Such an intervention has proven successful in restoring speech in post-stroke individuals with aphasia and in restoring motor function in those who have experienced stroke. They also learned that subjects with hearing loss who might be eligible for cochlear implants often show greatly different rCBF responses to stimuli delivered in the left ear relative to the right ear. These "pre-implant" studies are helping the team determine which ear is the best to implant based on differing responsiveness of the brain to signals from one ear or the other.
Let us next examine some exciting research in the area of speech perception. Peter Assmann and colleagues are investigating the exact role that different types of acoustic information play when listeners decode speech. During vowel perception, two distinct types of information are known to play a role: formant frequencies (a property of the filter that are heard as changes in vowel quality) and fundamental frequency (F0; a property of the speech source that is heard as pitch). However, the exact way in which these types of information interact during the perception process is not completely clear.

============

ACTION ITEM: Edit the passage on brain responses and speech perception between "Such an intervention" and "or the other.", inclusive, and change "cochlear implants" to "hearing aids".

Records from a dataset:
============

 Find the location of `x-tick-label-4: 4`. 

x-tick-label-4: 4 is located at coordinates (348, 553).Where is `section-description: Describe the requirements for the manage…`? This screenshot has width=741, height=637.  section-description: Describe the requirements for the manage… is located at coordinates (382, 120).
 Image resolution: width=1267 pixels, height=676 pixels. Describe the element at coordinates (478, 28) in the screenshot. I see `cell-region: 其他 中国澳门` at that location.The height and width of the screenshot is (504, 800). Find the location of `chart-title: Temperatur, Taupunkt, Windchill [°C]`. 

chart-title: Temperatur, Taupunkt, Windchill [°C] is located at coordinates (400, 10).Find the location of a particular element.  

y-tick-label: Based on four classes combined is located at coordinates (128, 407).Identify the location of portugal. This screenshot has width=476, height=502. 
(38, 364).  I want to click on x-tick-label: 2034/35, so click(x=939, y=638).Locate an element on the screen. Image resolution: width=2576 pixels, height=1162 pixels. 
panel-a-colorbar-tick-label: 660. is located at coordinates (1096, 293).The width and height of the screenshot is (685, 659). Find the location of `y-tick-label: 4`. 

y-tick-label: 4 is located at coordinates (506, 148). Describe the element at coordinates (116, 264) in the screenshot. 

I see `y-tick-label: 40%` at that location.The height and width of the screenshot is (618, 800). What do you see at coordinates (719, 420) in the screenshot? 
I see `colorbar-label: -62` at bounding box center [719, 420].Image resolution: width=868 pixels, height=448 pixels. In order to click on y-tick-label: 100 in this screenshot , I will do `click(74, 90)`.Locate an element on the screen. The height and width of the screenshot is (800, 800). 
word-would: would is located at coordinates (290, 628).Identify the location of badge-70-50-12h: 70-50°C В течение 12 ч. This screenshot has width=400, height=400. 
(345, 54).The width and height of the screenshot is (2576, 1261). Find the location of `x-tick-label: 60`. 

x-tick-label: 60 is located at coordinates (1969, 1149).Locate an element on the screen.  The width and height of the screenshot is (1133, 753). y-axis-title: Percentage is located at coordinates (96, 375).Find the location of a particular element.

============

OUTPUT FOR THIS TASK:
Such an intervention has proven successful in restoring speech in post-stroke individuals with aphasia and in restoring motor function in those who have experienced stroke. They also learned that subjects with hearing loss who might be eligible for hearing aids often show greatly different rCBF responses to stimuli delivered in the left ear relative to the right ear. These "pre-implant" studies are helping the team determine which ear is the best to implant based on differing responsiveness of the brain to signals from one ear or the other.